Problem description —
Write out, word for word, the part of the news report on the Marrakesh climate talks that begins with "Diplomats from 196" and ends after "the still-growing problem.".

Quoted passage —
>>>>>

AFP, MARRAKESH, Morocco: UN talks to implement the landmark Paris climate pact opened in Marrakesh on Monday, buoyed by gathering momentum but threatened by the spectre of climate change denier Donald Trump in the White House.
Diplomats from 196 nations are meeting in Morocco to flesh out the planet-saving plan inked in the French capital last December.
“We have made possible what everyone said was impossible,” said French environment minister Segolene Royal at the opening ceremony, in which she handed over stewardship of the climate forum to Moroccan foreign minister Salaheddine Mezouar. Royal announced that 100 countries have ratified the Paris Agreement, which entered into force last Friday, a record time for an international treaty.
She appealed to other nations to do so by the end of the year.
Amid growing alarm at the gathering pace of climate change and its impacts—rising seas, deadly storms, drought and wildfires—the world’s nations have moved quickly over the last year to tackle the still-growing problem.
But as 15,000 negotiators, CEOs and activists settle in for the 12-day talks in Marrakesh, all eyes are on the United States, where voting Tuesday could thrust Trump into the White House.
When it comes to global warming, the stakes could hardly be higher, US President Barack Obama has warned.
“All the progress we’ve made on climate change”—including the Paris pact, decades in the making—“is going to be on the ballot,” he told TV talk show host Bill Maher on Friday.

<<<<<

Extracted material —
>>>>>

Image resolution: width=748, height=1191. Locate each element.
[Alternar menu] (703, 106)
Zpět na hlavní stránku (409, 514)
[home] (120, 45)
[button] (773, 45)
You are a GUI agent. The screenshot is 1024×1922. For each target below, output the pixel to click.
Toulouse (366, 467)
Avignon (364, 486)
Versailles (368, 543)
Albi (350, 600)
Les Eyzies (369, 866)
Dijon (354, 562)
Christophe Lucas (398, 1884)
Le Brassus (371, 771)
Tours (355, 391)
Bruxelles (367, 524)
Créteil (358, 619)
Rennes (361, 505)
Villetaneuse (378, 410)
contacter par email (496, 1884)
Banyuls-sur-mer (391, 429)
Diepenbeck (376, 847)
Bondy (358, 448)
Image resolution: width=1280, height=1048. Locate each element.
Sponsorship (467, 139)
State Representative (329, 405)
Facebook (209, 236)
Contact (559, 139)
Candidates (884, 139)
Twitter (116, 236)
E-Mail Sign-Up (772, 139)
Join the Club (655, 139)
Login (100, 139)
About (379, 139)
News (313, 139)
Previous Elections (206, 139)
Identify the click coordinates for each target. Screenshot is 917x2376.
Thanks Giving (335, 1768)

<<<<<

Result for this task —
Diplomats from 196 nations are meeting in Morocco to flesh out the planet-saving plan inked in the French capital last December.
“We have made possible what everyone said was impossible,” said French environment minister Segolene Royal at the opening ceremony, in which she handed over stewardship of the climate forum to Moroccan foreign minister Salaheddine Mezouar. Royal announced that 100 countries have ratified the Paris Agreement, which entered into force last Friday, a record time for an international treaty.
She appealed to other nations to do so by the end of the year.
Amid growing alarm at the gathering pace of climate change and its impacts—rising seas, deadly storms, drought and wildfires—the world’s nations have moved quickly over the last year to tackle the still-growing problem.